In the early ’70s, Maru started working in restaurants and by 1980, earned the title of sushi chef. In 1991, Maru and Keiko were recruited to help run a new restaurant in Oxnard. They moved to the hills of Ventura city.
In 2006, O-Sabi Japanese Restaurant opened under their management. They cater to their guests and O-Sabi is only closed three days a year, Independence Day, Thanksgiving and Christmas.
The Maruyamas had a good life until the Thomas Fire ignited, eventually becoming the largest wildfire in California history.
Keiko Maruyama searches through the rubble of their family home, looking for any heirlooms and memories. She represents the spirit of the Maruyama family to start again, building a new home on this site. (Photo by Ken Matsui Images Photography)
After the fire started in Santo Paulo, they anxiously watched/listened to news reports and looked out windows.
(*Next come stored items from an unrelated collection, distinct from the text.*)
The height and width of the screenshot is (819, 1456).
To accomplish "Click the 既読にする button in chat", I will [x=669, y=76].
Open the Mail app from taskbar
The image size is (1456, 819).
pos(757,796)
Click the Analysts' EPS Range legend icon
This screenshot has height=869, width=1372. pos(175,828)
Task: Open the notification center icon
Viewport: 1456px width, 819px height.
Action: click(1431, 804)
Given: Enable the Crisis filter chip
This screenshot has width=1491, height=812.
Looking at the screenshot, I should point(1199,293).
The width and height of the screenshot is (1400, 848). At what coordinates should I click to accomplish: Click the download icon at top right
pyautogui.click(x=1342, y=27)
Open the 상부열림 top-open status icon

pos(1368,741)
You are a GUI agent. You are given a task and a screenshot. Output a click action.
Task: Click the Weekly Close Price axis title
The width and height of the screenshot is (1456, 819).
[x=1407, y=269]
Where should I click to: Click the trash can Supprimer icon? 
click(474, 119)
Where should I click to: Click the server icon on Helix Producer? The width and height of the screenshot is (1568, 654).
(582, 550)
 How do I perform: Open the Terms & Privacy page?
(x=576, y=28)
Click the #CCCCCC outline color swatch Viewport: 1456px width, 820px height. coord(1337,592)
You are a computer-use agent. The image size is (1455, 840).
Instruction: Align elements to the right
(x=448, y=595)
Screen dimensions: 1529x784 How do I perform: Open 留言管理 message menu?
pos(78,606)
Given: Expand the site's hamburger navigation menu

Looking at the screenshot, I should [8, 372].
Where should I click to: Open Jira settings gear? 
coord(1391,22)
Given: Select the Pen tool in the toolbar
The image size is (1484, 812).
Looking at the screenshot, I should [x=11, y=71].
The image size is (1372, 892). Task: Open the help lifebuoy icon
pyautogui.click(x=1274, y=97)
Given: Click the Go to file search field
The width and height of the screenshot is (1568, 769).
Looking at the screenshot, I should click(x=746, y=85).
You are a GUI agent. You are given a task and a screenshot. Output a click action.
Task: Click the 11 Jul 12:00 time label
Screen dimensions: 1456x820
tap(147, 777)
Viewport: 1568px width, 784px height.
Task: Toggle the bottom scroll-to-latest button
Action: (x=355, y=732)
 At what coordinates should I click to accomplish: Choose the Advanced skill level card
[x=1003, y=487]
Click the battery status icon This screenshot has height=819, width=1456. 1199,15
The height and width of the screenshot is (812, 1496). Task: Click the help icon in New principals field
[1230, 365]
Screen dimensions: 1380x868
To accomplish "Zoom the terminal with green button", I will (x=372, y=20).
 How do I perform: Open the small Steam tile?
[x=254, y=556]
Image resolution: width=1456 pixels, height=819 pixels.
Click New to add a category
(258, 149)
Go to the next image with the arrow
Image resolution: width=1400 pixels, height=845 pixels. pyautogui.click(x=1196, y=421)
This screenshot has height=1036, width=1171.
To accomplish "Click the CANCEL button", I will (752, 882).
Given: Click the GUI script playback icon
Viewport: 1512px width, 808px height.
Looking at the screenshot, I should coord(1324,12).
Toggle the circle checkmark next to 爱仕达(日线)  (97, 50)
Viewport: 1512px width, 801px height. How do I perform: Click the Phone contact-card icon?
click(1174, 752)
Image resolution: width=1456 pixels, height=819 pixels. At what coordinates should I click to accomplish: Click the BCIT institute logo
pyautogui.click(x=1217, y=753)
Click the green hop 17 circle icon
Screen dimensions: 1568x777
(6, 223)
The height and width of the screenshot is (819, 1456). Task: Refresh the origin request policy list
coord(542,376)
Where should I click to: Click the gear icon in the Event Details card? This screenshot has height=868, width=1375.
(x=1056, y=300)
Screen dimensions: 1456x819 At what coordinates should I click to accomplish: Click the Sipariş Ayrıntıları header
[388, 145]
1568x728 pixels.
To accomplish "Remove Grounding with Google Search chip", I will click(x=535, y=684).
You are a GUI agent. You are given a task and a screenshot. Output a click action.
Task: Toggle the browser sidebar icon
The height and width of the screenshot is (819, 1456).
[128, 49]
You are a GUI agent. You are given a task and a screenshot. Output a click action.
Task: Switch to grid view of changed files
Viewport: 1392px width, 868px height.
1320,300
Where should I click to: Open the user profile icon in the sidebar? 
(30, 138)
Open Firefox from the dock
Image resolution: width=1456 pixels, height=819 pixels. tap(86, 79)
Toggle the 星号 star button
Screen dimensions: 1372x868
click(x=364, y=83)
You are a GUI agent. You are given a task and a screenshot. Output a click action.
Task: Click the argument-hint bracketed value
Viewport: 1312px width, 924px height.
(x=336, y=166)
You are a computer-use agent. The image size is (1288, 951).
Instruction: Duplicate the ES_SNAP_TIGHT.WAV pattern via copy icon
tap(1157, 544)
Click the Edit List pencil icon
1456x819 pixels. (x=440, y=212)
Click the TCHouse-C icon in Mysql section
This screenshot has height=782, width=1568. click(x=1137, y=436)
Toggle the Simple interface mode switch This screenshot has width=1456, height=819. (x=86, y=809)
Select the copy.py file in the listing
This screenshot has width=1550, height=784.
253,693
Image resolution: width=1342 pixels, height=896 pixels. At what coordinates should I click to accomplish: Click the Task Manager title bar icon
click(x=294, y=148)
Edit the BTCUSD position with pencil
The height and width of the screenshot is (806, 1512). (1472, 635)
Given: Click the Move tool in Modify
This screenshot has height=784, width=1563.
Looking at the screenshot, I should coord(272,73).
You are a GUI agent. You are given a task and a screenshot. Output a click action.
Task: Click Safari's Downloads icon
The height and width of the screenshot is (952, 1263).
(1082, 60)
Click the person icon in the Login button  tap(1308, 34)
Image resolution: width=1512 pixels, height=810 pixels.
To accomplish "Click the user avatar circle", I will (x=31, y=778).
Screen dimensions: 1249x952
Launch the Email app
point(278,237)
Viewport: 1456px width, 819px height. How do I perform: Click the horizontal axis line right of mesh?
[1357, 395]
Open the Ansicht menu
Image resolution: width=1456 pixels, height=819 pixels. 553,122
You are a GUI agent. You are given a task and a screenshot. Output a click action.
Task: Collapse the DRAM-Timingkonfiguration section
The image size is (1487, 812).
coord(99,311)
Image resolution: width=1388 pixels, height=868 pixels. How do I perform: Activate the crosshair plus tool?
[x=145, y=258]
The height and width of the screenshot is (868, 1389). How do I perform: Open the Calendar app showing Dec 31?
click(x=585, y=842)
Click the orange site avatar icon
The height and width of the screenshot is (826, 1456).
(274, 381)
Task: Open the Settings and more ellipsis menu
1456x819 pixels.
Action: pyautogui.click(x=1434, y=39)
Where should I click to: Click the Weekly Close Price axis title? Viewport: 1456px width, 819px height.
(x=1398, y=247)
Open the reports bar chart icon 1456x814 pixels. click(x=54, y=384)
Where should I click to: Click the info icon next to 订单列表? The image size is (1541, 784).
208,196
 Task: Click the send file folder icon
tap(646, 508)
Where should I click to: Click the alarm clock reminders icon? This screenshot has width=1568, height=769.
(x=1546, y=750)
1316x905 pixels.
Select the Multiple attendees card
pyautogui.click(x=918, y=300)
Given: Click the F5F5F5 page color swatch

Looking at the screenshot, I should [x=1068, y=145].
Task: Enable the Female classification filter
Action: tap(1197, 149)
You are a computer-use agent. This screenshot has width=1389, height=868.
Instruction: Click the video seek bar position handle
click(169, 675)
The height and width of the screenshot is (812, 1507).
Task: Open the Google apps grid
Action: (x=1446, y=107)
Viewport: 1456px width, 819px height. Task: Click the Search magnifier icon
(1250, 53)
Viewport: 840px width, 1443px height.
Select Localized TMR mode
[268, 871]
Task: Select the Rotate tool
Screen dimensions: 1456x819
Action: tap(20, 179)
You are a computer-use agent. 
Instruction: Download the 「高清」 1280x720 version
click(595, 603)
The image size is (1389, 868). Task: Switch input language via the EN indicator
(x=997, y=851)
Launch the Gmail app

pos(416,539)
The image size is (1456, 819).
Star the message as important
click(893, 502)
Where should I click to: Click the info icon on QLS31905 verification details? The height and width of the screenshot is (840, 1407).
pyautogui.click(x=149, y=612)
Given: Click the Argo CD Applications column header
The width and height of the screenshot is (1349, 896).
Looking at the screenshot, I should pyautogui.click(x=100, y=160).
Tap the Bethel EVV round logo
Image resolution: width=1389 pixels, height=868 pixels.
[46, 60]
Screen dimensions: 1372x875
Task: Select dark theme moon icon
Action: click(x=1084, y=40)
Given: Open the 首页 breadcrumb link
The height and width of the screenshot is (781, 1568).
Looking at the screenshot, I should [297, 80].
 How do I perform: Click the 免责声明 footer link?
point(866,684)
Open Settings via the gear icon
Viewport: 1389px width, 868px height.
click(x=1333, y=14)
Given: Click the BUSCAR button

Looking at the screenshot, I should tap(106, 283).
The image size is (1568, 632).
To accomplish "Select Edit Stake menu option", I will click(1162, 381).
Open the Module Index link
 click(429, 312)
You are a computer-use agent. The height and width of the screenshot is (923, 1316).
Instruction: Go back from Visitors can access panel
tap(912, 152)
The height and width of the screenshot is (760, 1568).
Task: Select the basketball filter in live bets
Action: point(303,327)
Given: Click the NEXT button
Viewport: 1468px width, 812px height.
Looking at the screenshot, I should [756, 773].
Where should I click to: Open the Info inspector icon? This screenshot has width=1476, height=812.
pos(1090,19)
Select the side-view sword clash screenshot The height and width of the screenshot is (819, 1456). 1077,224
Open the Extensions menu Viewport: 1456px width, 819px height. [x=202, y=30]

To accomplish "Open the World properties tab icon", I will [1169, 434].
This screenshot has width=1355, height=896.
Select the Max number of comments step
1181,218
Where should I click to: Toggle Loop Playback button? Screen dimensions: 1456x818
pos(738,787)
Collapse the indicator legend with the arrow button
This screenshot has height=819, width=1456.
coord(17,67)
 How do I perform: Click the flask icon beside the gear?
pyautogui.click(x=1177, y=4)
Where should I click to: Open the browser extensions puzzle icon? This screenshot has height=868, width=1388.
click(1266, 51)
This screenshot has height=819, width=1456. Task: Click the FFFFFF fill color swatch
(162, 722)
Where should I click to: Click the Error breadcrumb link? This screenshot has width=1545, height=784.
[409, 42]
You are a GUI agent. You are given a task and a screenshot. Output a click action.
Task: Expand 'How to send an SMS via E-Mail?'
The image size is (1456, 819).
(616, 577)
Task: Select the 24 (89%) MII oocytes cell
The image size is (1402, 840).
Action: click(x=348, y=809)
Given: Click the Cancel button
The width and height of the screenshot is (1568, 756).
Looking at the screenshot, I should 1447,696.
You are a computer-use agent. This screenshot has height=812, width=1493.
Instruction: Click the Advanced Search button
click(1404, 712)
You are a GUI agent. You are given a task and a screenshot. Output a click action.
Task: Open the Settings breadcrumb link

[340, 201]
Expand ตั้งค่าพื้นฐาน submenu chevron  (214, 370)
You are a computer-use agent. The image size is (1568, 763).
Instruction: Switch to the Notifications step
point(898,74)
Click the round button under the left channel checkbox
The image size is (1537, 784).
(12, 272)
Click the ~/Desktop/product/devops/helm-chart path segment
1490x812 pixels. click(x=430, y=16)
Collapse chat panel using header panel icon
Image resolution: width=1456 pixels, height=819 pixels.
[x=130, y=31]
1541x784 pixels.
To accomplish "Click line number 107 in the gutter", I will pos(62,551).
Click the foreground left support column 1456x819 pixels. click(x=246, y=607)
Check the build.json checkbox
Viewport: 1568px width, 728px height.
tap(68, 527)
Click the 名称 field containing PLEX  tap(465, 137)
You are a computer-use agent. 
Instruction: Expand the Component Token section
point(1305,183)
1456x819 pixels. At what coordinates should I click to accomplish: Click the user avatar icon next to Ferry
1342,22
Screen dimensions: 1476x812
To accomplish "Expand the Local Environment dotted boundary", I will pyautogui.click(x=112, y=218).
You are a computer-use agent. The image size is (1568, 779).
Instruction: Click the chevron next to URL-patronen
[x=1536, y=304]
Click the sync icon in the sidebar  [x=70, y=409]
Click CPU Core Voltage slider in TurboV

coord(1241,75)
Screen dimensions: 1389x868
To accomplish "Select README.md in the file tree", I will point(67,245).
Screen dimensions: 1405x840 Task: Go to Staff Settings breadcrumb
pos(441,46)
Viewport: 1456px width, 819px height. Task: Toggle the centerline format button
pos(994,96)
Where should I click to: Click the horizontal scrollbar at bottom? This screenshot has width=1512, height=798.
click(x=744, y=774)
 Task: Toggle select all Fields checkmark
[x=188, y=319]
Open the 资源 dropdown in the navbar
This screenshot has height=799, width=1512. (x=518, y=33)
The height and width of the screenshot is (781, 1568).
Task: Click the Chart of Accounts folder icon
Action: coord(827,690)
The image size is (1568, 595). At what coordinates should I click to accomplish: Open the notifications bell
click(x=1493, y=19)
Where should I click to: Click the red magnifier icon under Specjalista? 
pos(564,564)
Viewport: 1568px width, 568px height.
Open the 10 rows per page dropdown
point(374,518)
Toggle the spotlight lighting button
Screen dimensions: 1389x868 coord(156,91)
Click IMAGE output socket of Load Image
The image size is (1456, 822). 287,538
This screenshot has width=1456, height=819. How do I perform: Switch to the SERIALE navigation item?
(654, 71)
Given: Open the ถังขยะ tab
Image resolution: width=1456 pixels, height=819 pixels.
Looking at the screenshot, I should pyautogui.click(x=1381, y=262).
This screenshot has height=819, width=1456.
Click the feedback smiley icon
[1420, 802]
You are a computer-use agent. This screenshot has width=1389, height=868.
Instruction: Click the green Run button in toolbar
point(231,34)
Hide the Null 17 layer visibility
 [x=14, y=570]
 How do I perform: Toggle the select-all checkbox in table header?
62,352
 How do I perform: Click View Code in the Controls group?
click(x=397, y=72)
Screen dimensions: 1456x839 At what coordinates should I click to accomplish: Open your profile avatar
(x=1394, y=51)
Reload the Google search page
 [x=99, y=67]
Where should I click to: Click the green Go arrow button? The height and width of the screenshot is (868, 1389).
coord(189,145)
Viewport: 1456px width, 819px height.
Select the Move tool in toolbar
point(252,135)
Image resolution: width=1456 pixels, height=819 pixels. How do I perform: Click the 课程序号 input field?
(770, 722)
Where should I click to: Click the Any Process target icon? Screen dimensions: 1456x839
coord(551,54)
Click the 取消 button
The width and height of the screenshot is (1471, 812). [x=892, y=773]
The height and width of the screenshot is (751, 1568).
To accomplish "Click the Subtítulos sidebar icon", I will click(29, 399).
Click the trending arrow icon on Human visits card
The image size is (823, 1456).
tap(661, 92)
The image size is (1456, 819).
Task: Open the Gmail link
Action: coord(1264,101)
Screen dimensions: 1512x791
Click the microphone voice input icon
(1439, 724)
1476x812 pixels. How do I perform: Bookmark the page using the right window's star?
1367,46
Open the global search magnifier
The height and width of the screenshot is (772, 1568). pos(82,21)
The fire struck at homes less than a mile away, then bypassed their street. But winds were gusting up to 60 mph and changing directions. At 3:30 am, flames were racing in their direction and they evacuated.
They believed that they would return to their home. While watching a news broadcast that was taped in front of their address, they could see the backyard. Their home was gone.
They left behind memories, important documents, Maru’s nice jacket, a brand-new sofa set, but they agreed that they have all the important things. No one was hurt. The pets were saved. They have positive attitudes. They found a rental and have a roof over their heads.
The Maruyama’s plan to build a new home on the same site. It could two years or more. Gambatte — never giving up and always doing your best. They may have “lost everything” but they still have their spirit for life.